En cherchant à imiter le fonctionnement du cerveau humain, la technologie neuromorphique utilisée par la start-up suisse aiCTX cherche à repousser les limites de l’intelligence artificielle.

C’est auprès du professeur Giacomo Indiveri que Ning Qiao, directeur d’aiCTX, a fait ses armes en tant qu’ingénieur dans le domaine de l’ingénierie neuromorphique. Après des études scientifiques en Chine, il a en effet intégré l’Université de Zurich (UZH), en tant que postdoctorant. Expert dans le domaine depuis plus de 20 ans, le professeur Indiveri y est directeur de l’Institut de Neuroinformatique (USH). Pendant six ans, ils ont développé des systèmes informatiques mimant le fonctionnement du cerveau. À l’image de la bio-engineering, cette discipline cherche à reproduire les réseaux neuronaux de façon virtuelle pour optimiser les systèmes utilisant l’intelligence artificielle. L’année dernière, les deux experts ont décidé de fonder aiCTX pour trouver des applications concrètes à la technologie sur laquelle ils travaillaient.
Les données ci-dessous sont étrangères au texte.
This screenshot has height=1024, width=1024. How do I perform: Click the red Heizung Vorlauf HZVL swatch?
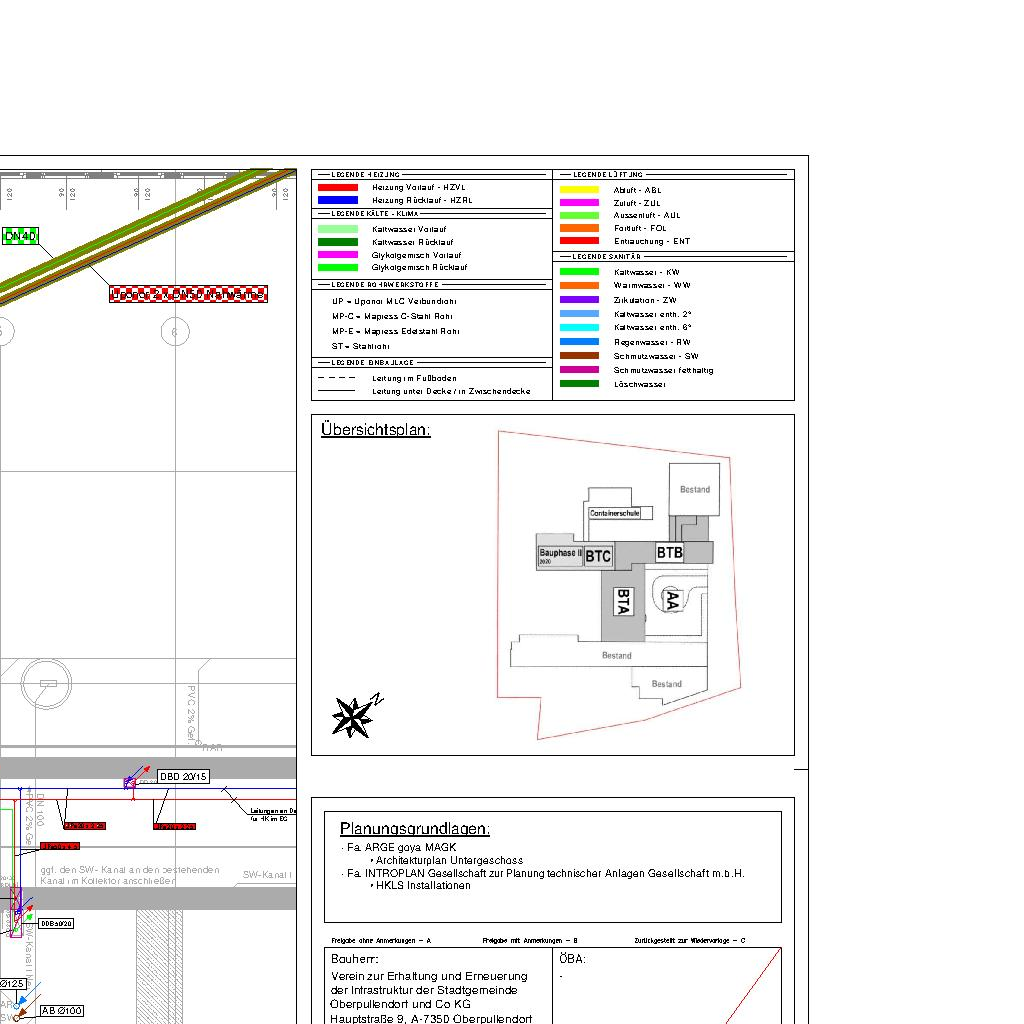[337, 187]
L’architecture de von Neumann

Actuellement, les systèmes informatiques utilisent en général l’architecture de von Neumann. Ce système est divisé en quatre unités : l’unité arithmétique qui effectue les opérations de base, l’unité de contrôle qui séquence les opérations, la mémoire qui contient les données et le programme, et les dispositifs d’entrée et de sortie qui permettent la communication avec l’extérieur. La mémoire contient donc à la fois les instructions du programme et les données produites par les calculs. Cette architecture convient très bien aux ordinateurs mais pas aux programmes dits “intelligents”. Ainsi, une intelligence artificielle basique, comme celle créée par Google en 2012 et capable de reconnaître des chats sur des vidéos, nécessite 16 000 processeurs sur le modèle de von Neumann pour fonctionner. C’est très volumineux. Pour gagner de la place, on a donc commencé à étudier le fonctionnement du cerveau humain.
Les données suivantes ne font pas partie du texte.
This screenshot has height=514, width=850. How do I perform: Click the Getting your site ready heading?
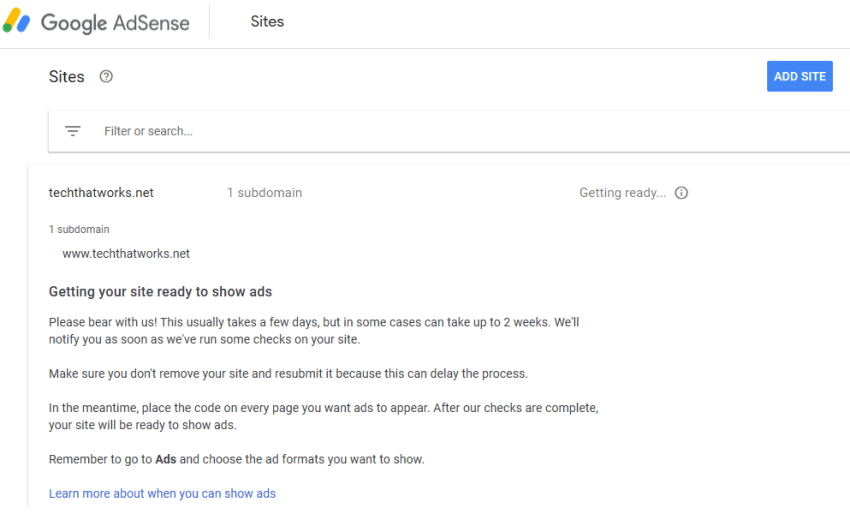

L’ingénierie neuromorphique

La façon dont le cerveau fonctionne est très différente de celle des systèmes informatiques. Et cela s’explique notamment car le traitement de l’information et la mémoire ne sont pas séparés dans notre cerveau. L’humain est ainsi un milliard de fois plus efficace qu’un ordinateur si l’on rapporte la puissance de calcul à l’espace utilisé. L’informatique neuromorphique n’en est qu’à ses débuts, mais l’objectif est de dépasser l’architecture von Neumann pour se rapprocher d’un système d’interaction neuronal. Outre le gain de place, ces puces neuromorphiques sont capables d’analyser des données sensorielles (son, image) et d’y répondre de façon non programmée, en temps réel. C’est grâce à ce système que les chercheurs espèrent pouvoir créer une vraie intelligence artificielle, capable d’anticiper les désirs des utilisateurs et de détecter ses propres anomalies.

Une révolution en marche

Basée en Suisse, la société aiCTX cherche à proposer des applications concrètes pour les entreprises qui souhaitent bénéficier de cette nouvelle technologie. En un an, la société a déjà bien évolué, passant de 1 à 11 employés. Il faut dire qu’elle est soutenue financièrement par le fond d’investissement Baidu Ventures, un fond indépendant créé par le géant de l’informatique chinois en 2017. Actuellement, aiCTX finalise un nouveau processeur neuromorphique appelé DynapCNN. Cette puce est capable de traiter des données sensorielles à très basse puissance et avec une faible latence. Elle devrait être opérationnelle au deuxième trimestre de cette année. Grâce à un traitement de l’information ultrarapide, ces applications sont vastes, notamment dans les secteurs de la reconnaissance faciale, des drones et des véhicules autonomes. La capacité de cette technologie à détecter les anomalies du système pourrait également intéresser les chaînes de production automatisées. À terme, l’objectif d’aiCTX est de créer et de développer un nouveau pan de la recherche : l’intelligence neuromorphique. Moins volumineuse, moins consommatrice d’énergie et plus efficiente, cette architecture informatique ouvre le champ des possibles.